-- Input data follows --
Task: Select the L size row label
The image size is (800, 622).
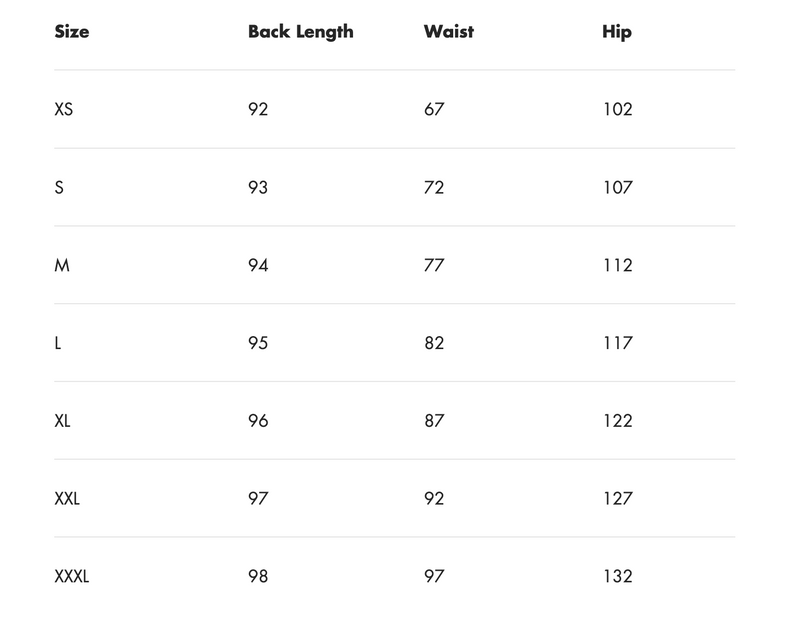Action: [x=58, y=343]
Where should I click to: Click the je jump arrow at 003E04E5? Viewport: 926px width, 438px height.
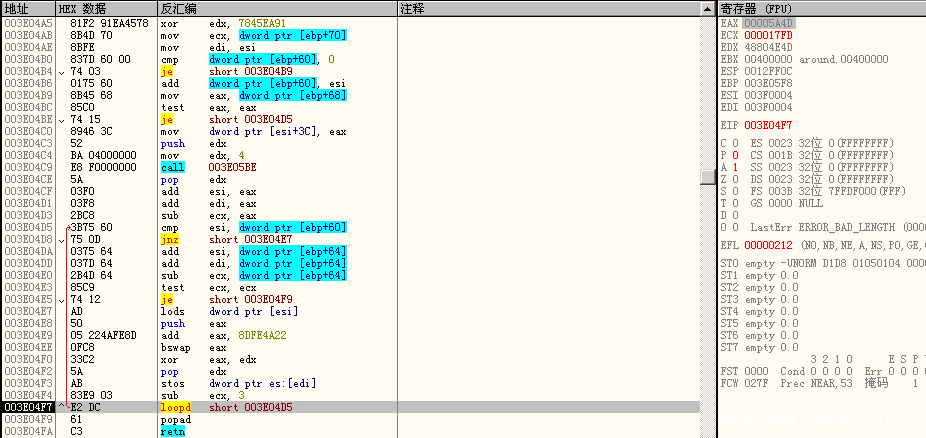[62, 299]
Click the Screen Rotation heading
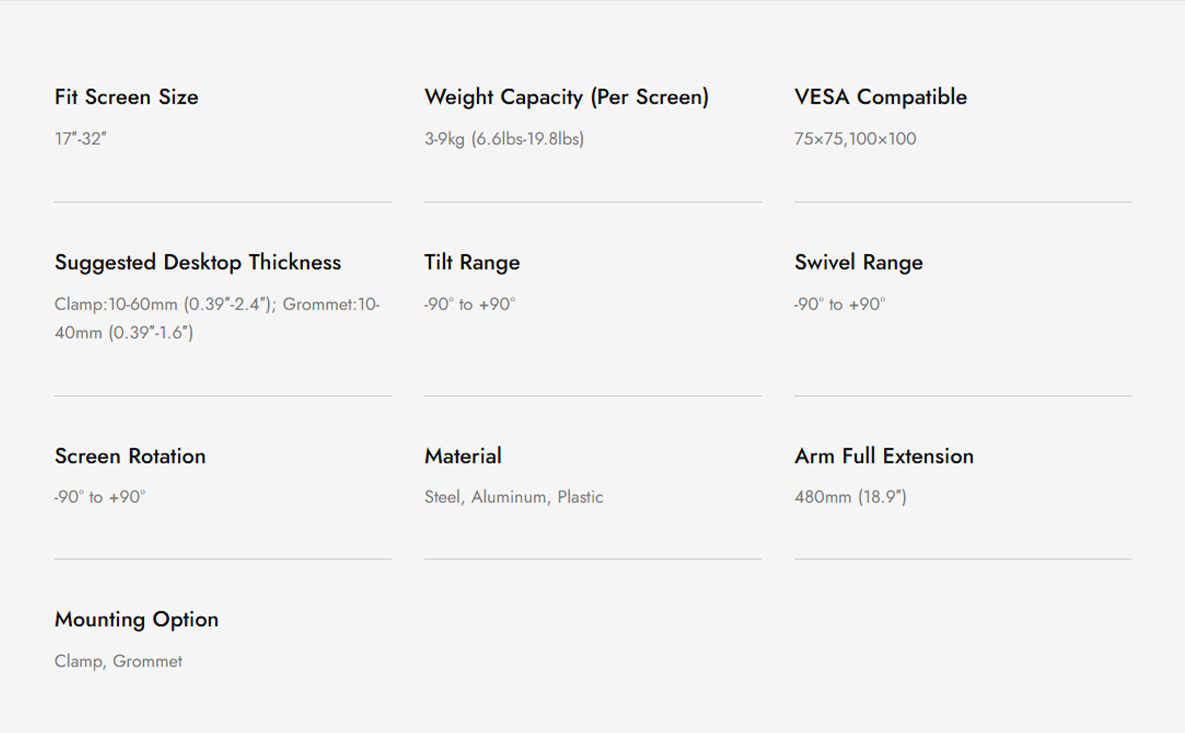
-- Input data concluded --
__Instructions for the task__:
All lines from the one containing "The image size is (800, 622)." through the final line of the entries above must be restated word for word, pictures excluded.

__Your response__:
The image size is (800, 622).
Action: [x=58, y=343]
Where should I click to: Click the je jump arrow at 003E04E5? Viewport: 926px width, 438px height.
[62, 299]
Click the Screen Rotation heading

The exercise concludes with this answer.